Step1: Find the height of the lighthouse (h)

We know that at point A, the horizontal distance from the lighthouse (L) is \( AL = 1046 \) feet and the angle of elevation is \( 15^\circ \). Using the tangent function, \( \tan(\theta)=\frac{\text{opposite}}{\text{adjacent}} \), so \( \tan(15^\circ)=\frac{h}{1046} \). Then \( h = 1046\times\tan(15^\circ) \). Calculating \( \tan(15^\circ)\approx0.2679 \), so \( h\approx1046\times0.2679\approx280.3 \) feet.

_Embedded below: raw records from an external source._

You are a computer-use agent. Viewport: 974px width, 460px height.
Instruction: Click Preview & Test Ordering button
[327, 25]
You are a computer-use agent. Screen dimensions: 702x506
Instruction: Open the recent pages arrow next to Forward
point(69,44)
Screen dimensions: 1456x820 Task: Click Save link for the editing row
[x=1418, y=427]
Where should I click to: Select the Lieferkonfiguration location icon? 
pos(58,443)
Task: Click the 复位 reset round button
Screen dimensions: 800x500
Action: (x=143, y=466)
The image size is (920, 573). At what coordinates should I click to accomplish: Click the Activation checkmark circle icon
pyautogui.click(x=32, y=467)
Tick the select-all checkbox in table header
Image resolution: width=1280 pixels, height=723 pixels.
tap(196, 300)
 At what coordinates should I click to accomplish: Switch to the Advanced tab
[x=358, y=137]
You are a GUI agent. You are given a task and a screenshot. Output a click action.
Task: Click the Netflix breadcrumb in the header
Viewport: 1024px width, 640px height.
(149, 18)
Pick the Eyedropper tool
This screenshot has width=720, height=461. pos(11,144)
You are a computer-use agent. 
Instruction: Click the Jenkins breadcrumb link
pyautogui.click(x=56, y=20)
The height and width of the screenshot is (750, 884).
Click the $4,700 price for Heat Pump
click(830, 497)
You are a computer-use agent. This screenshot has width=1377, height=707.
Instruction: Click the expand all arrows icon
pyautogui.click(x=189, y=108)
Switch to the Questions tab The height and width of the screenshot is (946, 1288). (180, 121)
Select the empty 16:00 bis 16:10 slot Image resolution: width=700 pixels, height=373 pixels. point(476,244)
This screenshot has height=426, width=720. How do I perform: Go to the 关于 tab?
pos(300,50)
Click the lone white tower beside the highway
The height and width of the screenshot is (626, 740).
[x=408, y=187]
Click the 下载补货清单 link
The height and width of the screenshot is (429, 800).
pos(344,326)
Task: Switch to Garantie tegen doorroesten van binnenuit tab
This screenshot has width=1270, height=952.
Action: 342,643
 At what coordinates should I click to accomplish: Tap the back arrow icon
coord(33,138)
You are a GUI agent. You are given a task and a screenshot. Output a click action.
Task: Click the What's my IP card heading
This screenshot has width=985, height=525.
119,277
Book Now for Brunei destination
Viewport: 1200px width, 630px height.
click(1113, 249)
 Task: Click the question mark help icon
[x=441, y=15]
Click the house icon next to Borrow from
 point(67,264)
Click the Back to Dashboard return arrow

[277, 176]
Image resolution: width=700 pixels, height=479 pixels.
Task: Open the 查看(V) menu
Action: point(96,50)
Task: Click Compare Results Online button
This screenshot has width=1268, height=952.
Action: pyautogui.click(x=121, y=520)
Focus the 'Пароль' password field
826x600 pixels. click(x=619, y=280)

Step2: Find the horizontal distance from point B to the lighthouse (BL)

At point B, the angle of elevation is \( 6^\circ \) and the height of the lighthouse is \( h\approx280.3 \) feet. Using the tangent function again, \( \tan(6^\circ)=\frac{h}{BL} \), so \( BL=\frac{h}{\tan(6^\circ)} \). Calculating \( \tan(6^\circ)\approx0.1051 \), then \( BL\approx\frac{280.3}{0.1051}\approx2667.0 \) feet.

Step3: Find the distance from A to B (AB)

We know that \( BL = AB + AL \), so \( AB = BL - AL \). Substituting the values, \( AB\approx2667.0 - 1046 = 1621.0 \) feet.

Answer:

1621